> _A run of data_:
>> start
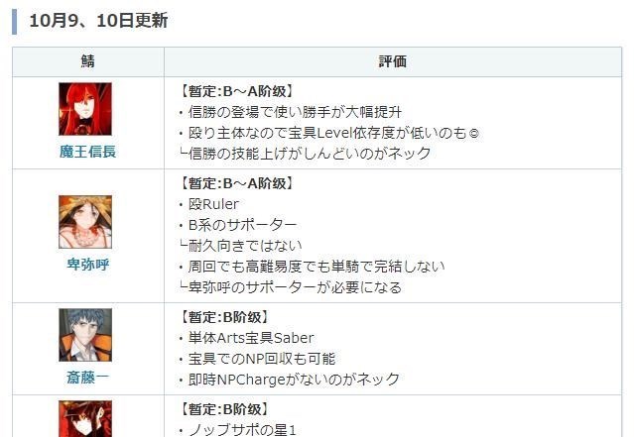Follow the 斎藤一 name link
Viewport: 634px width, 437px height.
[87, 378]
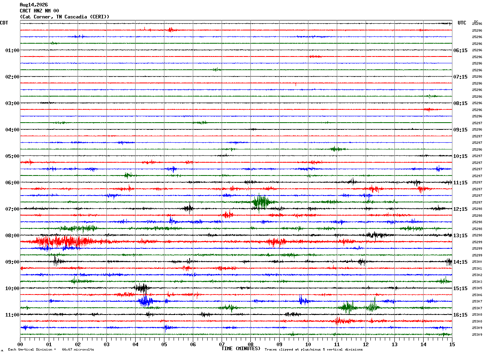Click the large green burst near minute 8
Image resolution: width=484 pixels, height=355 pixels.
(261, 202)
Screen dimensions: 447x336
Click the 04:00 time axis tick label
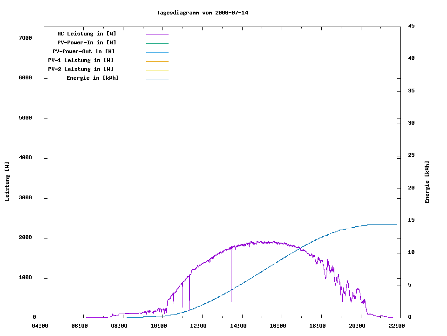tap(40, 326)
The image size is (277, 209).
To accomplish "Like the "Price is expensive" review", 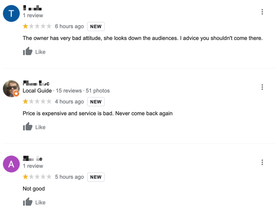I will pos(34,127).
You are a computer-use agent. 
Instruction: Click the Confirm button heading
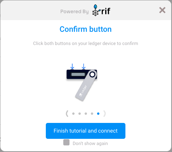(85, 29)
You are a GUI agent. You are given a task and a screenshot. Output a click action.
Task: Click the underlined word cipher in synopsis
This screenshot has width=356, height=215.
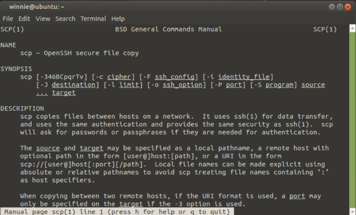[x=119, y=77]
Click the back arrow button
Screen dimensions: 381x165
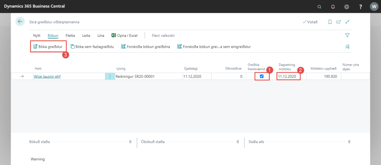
>> end
> _Prompt_: Copy the data above word for word, starting at its first line and stopping after the line that contains "tap(40, 326)", with both ends included. Leave the pictures out of your copy.

> _Answer for the task_:
Follow the 斎藤一 name link
Viewport: 634px width, 437px height.
[87, 378]
Click the large green burst near minute 8
Image resolution: width=484 pixels, height=355 pixels.
(261, 202)
Screen dimensions: 447x336
Click the 04:00 time axis tick label
tap(40, 326)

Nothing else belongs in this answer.